● Data records:
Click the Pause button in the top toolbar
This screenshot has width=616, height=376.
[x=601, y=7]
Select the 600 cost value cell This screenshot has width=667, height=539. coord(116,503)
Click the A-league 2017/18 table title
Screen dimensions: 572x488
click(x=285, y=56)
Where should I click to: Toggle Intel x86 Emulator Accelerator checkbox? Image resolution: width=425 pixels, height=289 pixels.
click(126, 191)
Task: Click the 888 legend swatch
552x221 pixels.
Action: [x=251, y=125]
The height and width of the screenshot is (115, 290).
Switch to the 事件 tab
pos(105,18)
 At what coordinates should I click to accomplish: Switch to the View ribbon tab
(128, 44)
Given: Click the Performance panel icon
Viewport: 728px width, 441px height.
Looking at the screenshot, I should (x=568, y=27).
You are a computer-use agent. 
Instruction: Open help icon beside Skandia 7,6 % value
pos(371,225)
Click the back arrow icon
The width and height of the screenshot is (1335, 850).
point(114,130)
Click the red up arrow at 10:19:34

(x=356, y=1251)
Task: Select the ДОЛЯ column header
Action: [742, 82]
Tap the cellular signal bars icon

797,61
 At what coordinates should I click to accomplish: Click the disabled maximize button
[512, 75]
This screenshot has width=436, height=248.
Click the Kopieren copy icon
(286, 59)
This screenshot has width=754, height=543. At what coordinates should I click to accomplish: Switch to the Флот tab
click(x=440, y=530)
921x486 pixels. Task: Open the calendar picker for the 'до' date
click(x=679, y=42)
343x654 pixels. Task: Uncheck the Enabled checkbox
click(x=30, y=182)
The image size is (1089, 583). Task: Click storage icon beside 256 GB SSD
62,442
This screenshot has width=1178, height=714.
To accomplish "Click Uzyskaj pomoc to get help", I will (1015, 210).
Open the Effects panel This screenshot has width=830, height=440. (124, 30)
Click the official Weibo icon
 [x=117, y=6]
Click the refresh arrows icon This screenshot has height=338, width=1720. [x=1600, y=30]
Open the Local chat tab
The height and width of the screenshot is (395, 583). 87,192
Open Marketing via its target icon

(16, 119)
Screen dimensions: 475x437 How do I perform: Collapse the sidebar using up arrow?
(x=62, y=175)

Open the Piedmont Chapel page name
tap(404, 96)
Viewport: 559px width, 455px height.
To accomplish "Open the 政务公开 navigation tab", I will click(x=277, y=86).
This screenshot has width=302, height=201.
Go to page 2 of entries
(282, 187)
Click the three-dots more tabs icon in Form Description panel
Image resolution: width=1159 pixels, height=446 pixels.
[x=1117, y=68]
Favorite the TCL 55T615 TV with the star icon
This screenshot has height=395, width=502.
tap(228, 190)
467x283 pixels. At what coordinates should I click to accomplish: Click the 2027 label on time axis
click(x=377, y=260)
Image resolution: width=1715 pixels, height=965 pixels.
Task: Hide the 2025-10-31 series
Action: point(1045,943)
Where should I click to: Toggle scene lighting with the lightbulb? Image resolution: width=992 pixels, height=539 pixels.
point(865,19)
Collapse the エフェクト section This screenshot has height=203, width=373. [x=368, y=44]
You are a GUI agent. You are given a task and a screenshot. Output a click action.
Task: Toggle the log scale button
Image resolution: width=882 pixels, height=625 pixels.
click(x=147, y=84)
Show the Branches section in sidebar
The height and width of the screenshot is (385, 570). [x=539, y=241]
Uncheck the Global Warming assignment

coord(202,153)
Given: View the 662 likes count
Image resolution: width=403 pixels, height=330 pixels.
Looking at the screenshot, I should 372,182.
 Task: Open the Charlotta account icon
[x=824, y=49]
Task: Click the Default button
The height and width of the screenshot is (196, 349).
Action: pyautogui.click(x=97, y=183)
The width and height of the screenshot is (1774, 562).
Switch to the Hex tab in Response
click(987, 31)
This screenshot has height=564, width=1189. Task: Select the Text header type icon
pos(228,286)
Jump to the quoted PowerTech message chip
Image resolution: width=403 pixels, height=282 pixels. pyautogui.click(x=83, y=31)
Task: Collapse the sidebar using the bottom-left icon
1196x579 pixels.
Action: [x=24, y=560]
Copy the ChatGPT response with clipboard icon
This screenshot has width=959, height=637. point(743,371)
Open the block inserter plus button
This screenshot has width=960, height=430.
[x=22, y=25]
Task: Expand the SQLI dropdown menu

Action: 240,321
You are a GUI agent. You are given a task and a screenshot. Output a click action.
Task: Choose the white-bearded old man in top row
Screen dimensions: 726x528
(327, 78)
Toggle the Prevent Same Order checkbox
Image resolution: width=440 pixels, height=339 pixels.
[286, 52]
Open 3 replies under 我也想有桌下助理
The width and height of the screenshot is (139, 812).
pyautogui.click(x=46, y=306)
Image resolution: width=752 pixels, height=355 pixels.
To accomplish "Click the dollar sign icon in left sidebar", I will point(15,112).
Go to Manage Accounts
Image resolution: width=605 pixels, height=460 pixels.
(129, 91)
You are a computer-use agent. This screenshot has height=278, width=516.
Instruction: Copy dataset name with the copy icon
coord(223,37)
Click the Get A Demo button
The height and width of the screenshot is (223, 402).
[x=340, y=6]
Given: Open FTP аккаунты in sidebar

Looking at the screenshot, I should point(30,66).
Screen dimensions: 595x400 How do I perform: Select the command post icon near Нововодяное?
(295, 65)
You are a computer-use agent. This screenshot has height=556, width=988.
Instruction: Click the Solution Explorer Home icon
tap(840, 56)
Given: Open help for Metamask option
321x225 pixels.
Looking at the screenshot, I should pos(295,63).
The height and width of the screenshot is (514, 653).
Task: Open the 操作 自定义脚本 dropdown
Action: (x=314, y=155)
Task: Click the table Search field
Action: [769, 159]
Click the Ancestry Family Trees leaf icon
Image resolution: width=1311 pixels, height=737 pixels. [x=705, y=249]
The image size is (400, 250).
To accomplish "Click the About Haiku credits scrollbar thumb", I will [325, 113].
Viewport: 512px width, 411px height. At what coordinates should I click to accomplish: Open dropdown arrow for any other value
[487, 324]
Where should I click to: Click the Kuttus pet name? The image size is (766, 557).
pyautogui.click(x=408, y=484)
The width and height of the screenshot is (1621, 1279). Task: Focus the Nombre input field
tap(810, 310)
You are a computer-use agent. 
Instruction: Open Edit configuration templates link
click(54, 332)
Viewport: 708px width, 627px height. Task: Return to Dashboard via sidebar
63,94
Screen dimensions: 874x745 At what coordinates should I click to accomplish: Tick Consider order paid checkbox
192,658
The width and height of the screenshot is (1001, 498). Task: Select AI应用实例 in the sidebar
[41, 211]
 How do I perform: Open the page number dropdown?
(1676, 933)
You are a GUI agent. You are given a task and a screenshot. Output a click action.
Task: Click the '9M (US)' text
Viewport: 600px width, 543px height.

● Given exercise:
Copy the entries again from the line containing "The width and height of the screenshot is (1001, 498)." through the end of the entries, inclusive, keeping every line. Increase each coordinate in the answers by 100 and leave all other numbers unchanged.

● Answer to this exercise:
The width and height of the screenshot is (1001, 498). Task: Select AI应用实例 in the sidebar
[141, 311]
 How do I perform: Open the page number dropdown?
(1776, 1033)
You are a GUI agent. You are given a task and a screenshot. Output a click action.
Task: Click the '9M (US)' text
Viewport: 600px width, 543px height.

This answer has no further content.